It's a sad Saint Patrick's day across Ireland — and across the world. There should have been corned beef, bagpipe music and parades. But instead, pubs and restaurants are closed down as countries deal with the COVID-19 pandemic.
Last Sunday, the Irish government ordered all pubs in the country to close after videos of crowded pubs in Dublin ignited a social media uproar over the possibility of contagion.
The streets of major US cities Tuesday were desolate as local authorities banned parades in cities from New York to San Francisco to slow the spread of the virus that has infected more than 4,400 Americans and killed at least 80.
Canadian fiddler Ashley MacIsaac has found a way to keep people in the St. Patricks’s Day spirit, even when MacIsaac himself is practicing social distancing and a concert with an intimate crowd isn’t doable.

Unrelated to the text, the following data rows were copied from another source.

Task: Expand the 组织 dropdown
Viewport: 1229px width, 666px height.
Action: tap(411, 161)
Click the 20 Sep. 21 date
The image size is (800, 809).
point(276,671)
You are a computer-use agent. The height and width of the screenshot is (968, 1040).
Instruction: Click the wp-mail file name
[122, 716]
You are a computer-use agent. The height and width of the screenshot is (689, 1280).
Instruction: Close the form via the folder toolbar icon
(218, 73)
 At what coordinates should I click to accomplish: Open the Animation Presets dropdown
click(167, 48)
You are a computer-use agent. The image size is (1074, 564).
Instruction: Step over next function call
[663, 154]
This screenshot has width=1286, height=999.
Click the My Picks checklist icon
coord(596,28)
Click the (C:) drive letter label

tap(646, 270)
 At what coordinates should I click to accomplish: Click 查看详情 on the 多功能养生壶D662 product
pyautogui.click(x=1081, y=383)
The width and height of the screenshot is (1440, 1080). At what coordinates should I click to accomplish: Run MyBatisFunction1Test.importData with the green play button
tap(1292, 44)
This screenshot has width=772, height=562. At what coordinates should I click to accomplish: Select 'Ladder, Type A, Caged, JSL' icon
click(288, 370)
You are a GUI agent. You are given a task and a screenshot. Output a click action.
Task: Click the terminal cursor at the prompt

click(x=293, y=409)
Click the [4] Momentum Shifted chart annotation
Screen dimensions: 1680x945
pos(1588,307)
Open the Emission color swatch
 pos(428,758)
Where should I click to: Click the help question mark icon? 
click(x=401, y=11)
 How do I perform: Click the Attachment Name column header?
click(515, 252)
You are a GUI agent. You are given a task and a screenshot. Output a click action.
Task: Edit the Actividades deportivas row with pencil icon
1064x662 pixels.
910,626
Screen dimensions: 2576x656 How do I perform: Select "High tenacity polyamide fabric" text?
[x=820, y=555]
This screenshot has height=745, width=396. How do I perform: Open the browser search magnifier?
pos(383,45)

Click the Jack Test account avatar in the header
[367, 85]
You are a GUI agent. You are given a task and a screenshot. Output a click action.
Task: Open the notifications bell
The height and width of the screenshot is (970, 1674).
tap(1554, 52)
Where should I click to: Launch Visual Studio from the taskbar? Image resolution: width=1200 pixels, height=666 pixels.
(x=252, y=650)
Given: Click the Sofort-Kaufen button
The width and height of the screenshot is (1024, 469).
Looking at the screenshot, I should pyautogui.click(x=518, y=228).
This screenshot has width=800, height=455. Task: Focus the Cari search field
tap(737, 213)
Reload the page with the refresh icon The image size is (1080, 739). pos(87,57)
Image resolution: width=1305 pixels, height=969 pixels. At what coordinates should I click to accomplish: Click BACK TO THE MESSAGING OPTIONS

MacIsaac told the CBC he's planning to perform an online-only concert on April 1 — a quarantine "ceilidh," or dance — for people stuck in their homes during the pandemic.
A ceilidh is a social event featuring Scottish and Irish folk music, traditional dancing and storytelling.
"It's pretty simple. A lot of people are going to get bored of watching reruns and continuing to see how many times they can watch Stranger Things on Netflix over the next couple of months," MacIsaac told the CBC.